# Beer/Wine Soaps



## [email protected] (Sep 18, 2008)

Just wondering how you market these? When someone asks what the benefits are?

I've been wanting to do some wine soap like Lynn did. I did a 'sort of' wine soap the other day. Rebatched using wine as the added liquid to melt.

Some people use stale beer as a hair rinse...so I'm thinking shampoo bar maybe? Any other saleable suggestions?


----------



## Aja-Sammati (Oct 26, 2007)

If I ever make mine it will be for the vineyards in my town, kind of like Lynn. There are 7 vineyards in my little mountain town...4 have tasting rooms with sale items.


----------



## MF-Alpines (Mar 29, 2010)

I was wondering the same thing, Denise, thus I don't make it.

Maybe as just a novelty?


----------



## [email protected] (Sep 18, 2008)

Aja-Sammati said:


> If I ever make mine it will be for the vineyards in my town, kind of like Lynn. There are 7 vineyards in my little mountain town...4 have tasting rooms with sale items.


Yes, I've thought of that too. But I'd think even the wineries would ask: Why? Why put wine in a soap? What will it do for/to my skin? What are the benefits? I mean--they'd have to market it too, but wouldn't they ask those questions of the soapmaker?
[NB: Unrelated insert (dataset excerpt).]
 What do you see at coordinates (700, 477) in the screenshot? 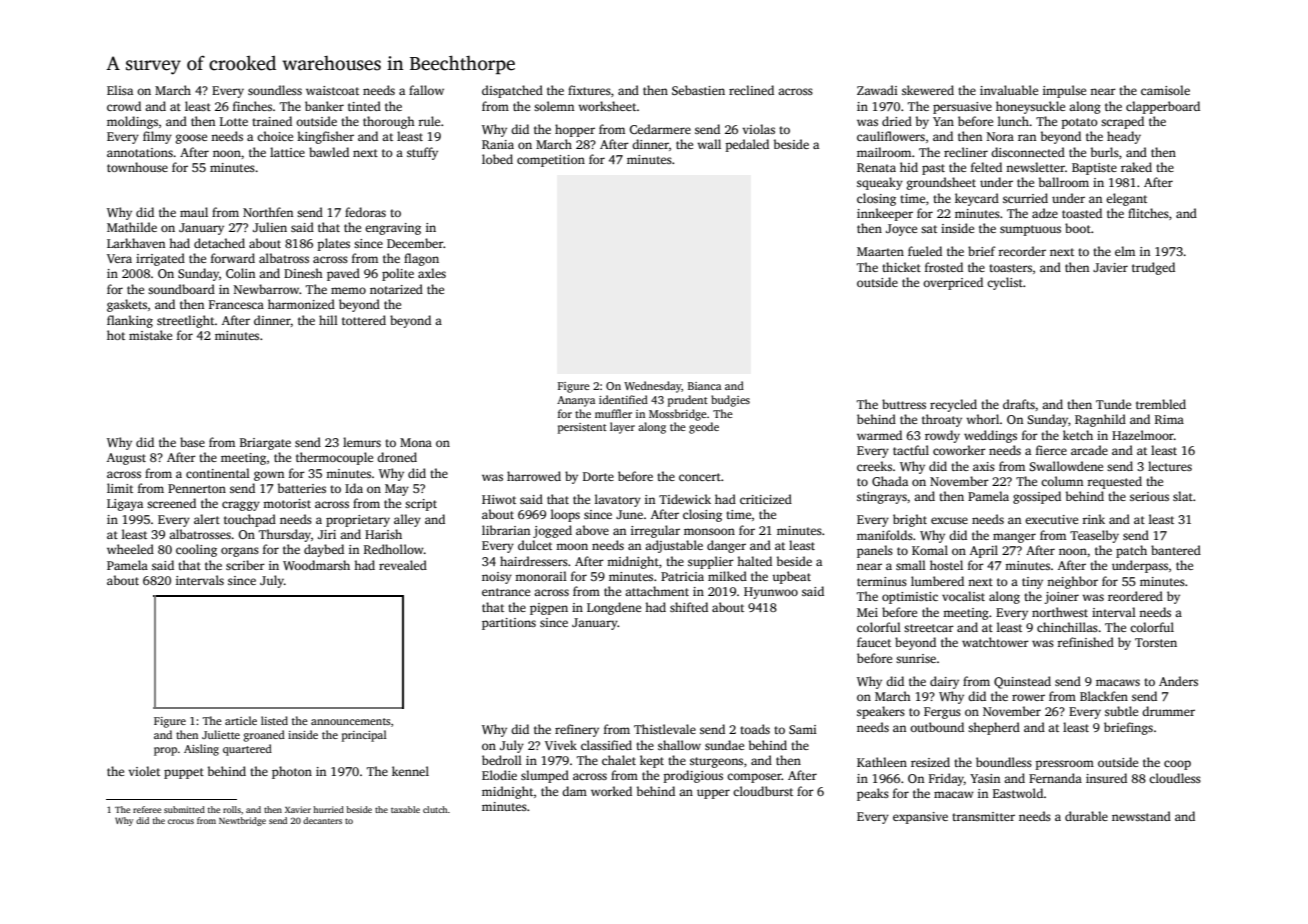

I'm just thinking of questions that customers may ask...cuz they're ones that I would. ???


----------



## NubianSoaps.com (Oct 26, 2007)

Why do we do anything in soap but make unscented, because it hooks them. Wine soaps sell really well around the holidays, beer soaps are super popular for Fathers Day...what gets somebody to pick up a bar of soap of yours, the color, the name, the scent? I can totally see how adding a wine name to your line would spur high end sales. Vicki


----------



## LynninTX (Oct 25, 2007)

If you do a google search too on wine soap you'll get some ideas on what some soapers are saying... 

2 things I read soapers say repeatedly (note I am not saying it is TRUE... just letting you know what is said...

1 - the sugar in the wine increases lather like doing bars with sugar or salt

2 - they talk of the vitamins and anti-oxidents in the fruit the wine is made from

You get some questions... but honestly not too many. I think there are preconceived ideas at work too. 

Having the local winery gives a nice *hook*... 

I've wanted to do beer shampoo bars, just have not gotten around to it, because I fondly recall Body On Tap. 

Like Vicki said I think there will be some high end customers too from a wine soap... but for me the biggie is to be able to point to the local winery...

I can see some areas this going over better or worse... I know here it can be mixed... there was some fuss here when they let the winery in. {{shake}}


----------



## buckrun (Mar 7, 2008)

Maybe read about Reservatrol for additional ideas about the benefits of wine...amazing stuff.
Yawl sell them some of our grapevine pottery while you are at it 
Lee


----------



## [email protected] (Sep 18, 2008)

Oooooh--YES! Cool idea Lee. 
I thought of doing wine soap with some grapeseed oil (label appeal  ). Would be great with your grapevine soap dish.
Maybe I'll have to work on a lotion with a bit of wine in it too.  Wonder how that would work out. ???


----------



## grandmajo (May 22, 2008)

LOL, I just had this vision of getting pulled over and saying.....honest officer, I haven't been drinking, it's my lotion!


----------



## Aja-Sammati (Oct 26, 2007)

:lol hiccup!
You use grape seed oil in the recipe, too, got to stay with the label theme, and you use the Bacchus milky way molds or the grape cluster ones...I've been meaning to get on this for the last two years, but I don't even know where to start on wine fragrances- I can't stand the stuff!


----------



## LynninTX (Oct 25, 2007)

LOL Ladies! 

I had sent a bar home with the winery & her dh loved it. Loves the idea of the next one I am doing... lime wine & margarita fo... and wants to know when I'll soap their Texas Sunset. LOL It is fun that the winery is as excited as I am.


----------



## NubianSoaps.com (Oct 26, 2007)

That's wonderful Lynn!


----------



## buckrun (Mar 7, 2008)

That is so cool Lynn! Hope it keeps growing


----------